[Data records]

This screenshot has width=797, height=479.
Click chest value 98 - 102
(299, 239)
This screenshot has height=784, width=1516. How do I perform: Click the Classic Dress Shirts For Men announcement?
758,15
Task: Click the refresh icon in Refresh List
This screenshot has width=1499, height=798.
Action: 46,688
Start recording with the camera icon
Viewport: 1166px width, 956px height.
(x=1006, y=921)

--

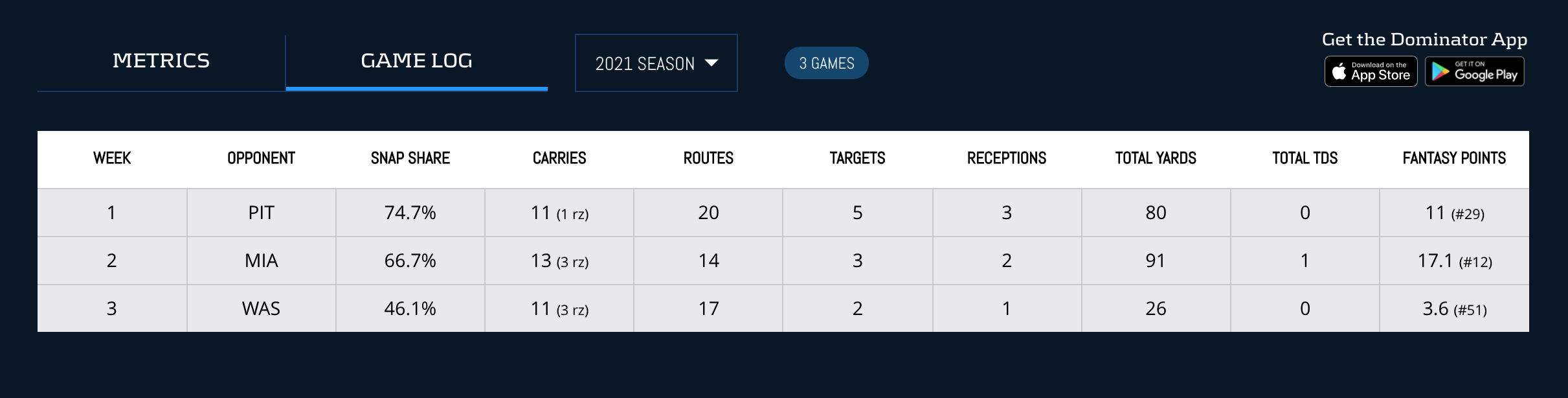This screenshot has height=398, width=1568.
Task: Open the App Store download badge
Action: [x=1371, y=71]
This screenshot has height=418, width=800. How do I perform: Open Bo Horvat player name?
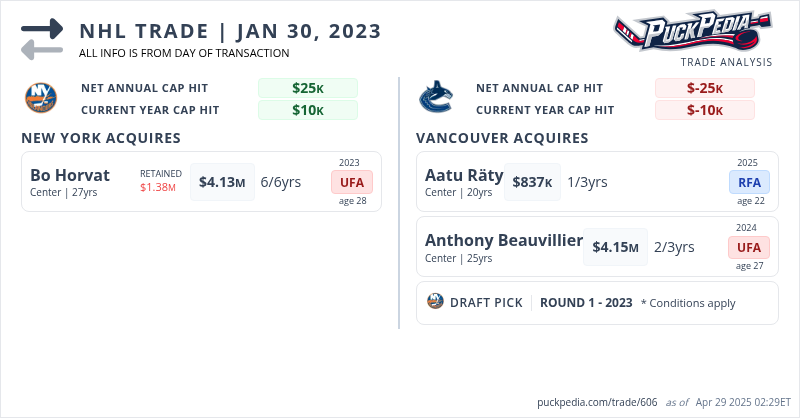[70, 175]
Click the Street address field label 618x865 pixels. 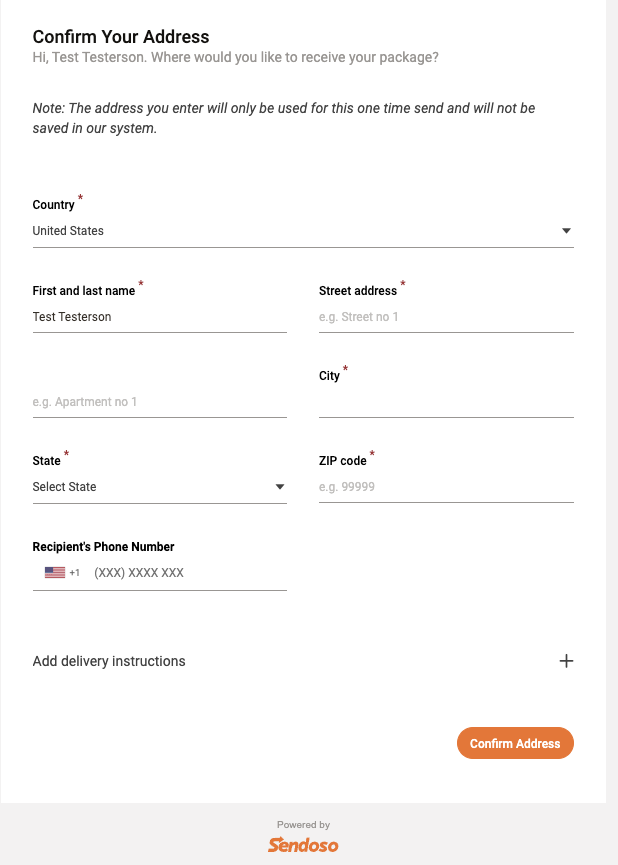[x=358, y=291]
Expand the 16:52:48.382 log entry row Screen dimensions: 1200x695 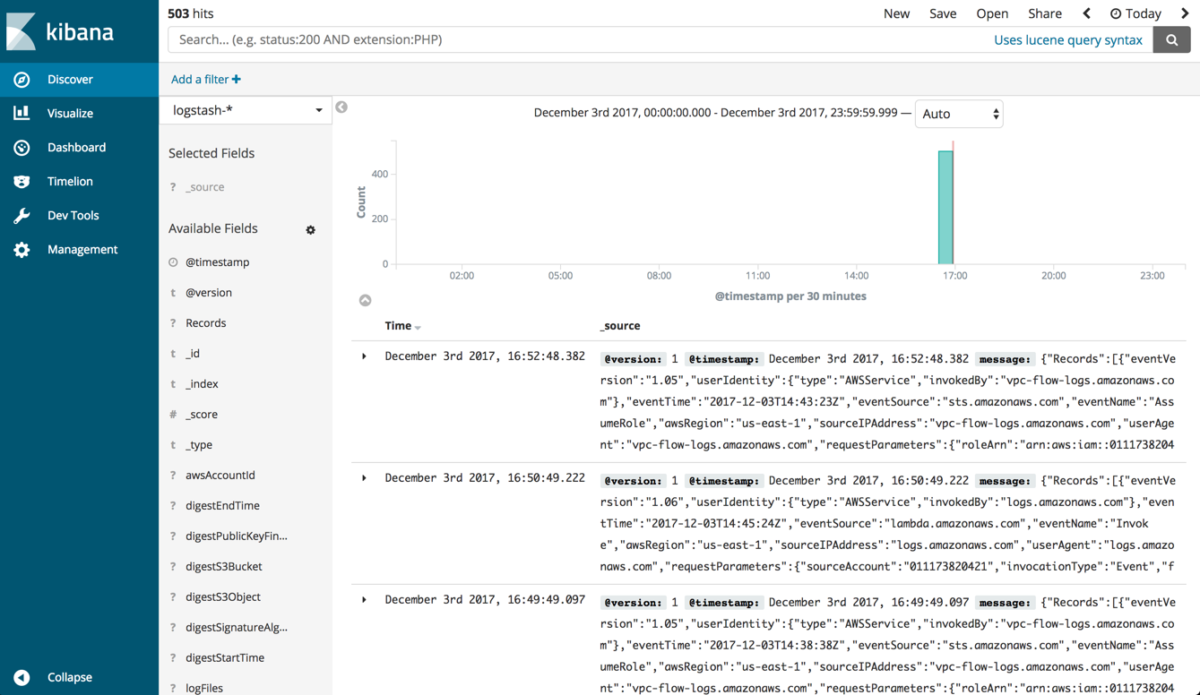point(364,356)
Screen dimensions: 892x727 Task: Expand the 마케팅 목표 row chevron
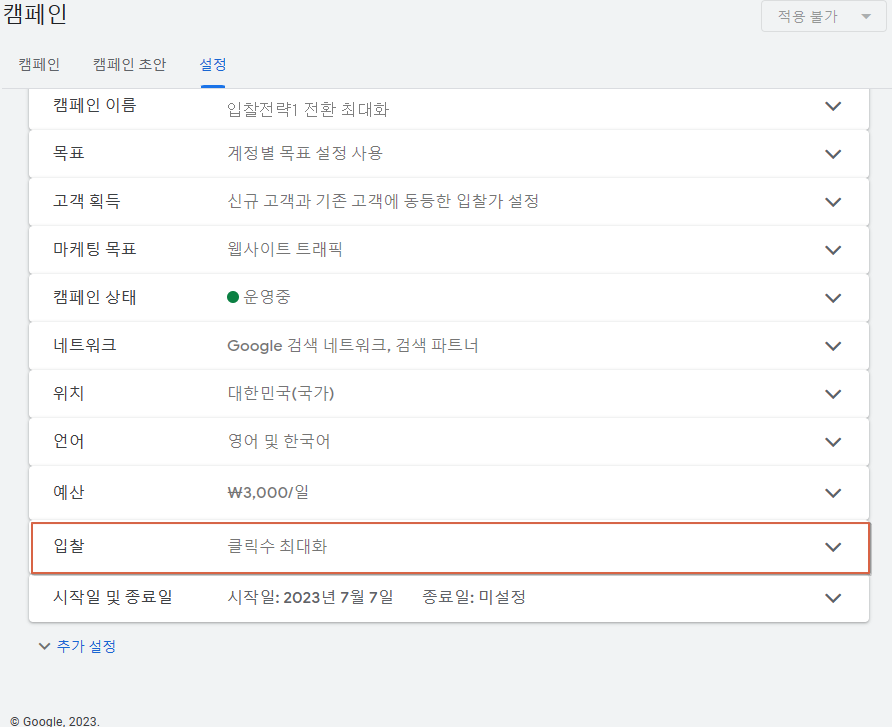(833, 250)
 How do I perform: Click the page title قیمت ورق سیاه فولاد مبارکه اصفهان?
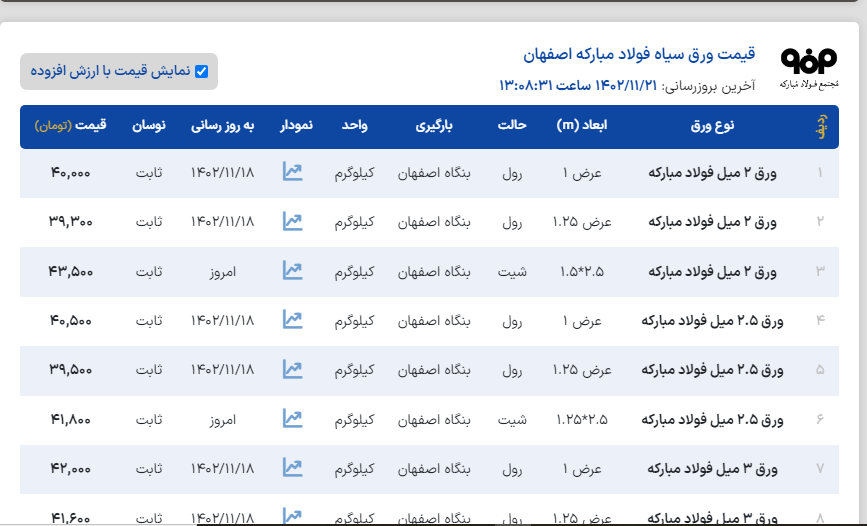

**WHAT IS REQUIRED:** Find the lines above that contain "icon" and give their count, with nothing added.

**TASK OUTPUT:** 2